Specialized frameworks
In addition to questionnaire-based assessments, studies have also utilized established evaluation frameworks and metrics. Frameworks like SERVQUAL, PEMAT-P, and SOLO structure have been applied to structure the assessment of LLM performance comprehensively (Table 5). Various metrics, including accuracy rates, user satisfaction indices, and ethical compliance rates, have been employed to quantify and compare the performance of LLMs against defined standards.
The SERVQUAL model, a five-dimension framework, was employed by Choi et al. to assess the service quality of ChatGPT in providing medical information to patients with kidney cancer, with responses from urologists and urological oncologists surveyed using this framework55. Studies like Choi et al.55 shed light on the potential and limitations of LLMs in direct patient interactions and learning gains. They investigated ChatGPT’s ability to provide accessible medical information to patients with kidney cancer, using the SERVQUAL model to assess service quality.

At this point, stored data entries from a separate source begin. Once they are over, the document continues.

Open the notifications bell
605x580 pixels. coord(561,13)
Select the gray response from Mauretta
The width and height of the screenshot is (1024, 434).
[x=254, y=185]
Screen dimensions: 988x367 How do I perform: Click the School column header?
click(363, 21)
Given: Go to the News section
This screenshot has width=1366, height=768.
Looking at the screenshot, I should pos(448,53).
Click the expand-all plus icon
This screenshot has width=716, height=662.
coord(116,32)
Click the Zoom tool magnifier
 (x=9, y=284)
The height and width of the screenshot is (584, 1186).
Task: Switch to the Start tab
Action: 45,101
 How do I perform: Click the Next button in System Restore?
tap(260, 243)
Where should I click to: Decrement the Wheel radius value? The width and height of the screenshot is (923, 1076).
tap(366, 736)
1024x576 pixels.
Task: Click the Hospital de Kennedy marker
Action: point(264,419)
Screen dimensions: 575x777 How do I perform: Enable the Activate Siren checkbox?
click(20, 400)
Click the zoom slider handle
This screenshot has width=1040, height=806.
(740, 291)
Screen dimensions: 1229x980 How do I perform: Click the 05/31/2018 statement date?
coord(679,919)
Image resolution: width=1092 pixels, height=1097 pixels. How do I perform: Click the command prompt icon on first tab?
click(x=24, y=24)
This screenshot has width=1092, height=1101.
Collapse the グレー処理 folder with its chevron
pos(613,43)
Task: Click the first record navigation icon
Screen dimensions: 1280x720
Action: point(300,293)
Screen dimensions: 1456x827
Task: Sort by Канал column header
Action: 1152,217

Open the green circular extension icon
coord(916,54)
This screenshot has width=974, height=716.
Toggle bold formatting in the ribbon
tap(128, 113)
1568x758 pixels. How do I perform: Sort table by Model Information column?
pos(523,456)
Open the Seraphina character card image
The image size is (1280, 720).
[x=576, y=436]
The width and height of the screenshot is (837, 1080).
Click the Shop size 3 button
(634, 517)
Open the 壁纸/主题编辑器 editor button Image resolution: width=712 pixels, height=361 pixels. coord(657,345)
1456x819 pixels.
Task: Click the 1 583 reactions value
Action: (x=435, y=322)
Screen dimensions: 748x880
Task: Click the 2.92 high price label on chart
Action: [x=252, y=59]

In addition to generic evaluation scales, some studies employ specialized questionnaires designed to assess specific aspects of LLM performance, such as factual consistency, medical harmfulness, and coherence. The DISCERN instrument, a validated tool for judging the quality of written consumer health information, has been adapted in several studies to evaluate the trustworthiness and quality of information provided by LLMs. However, these specialized frameworks do not cover all metrics and fail to provide a comprehensive method of evaluation across all QUEST dimensions.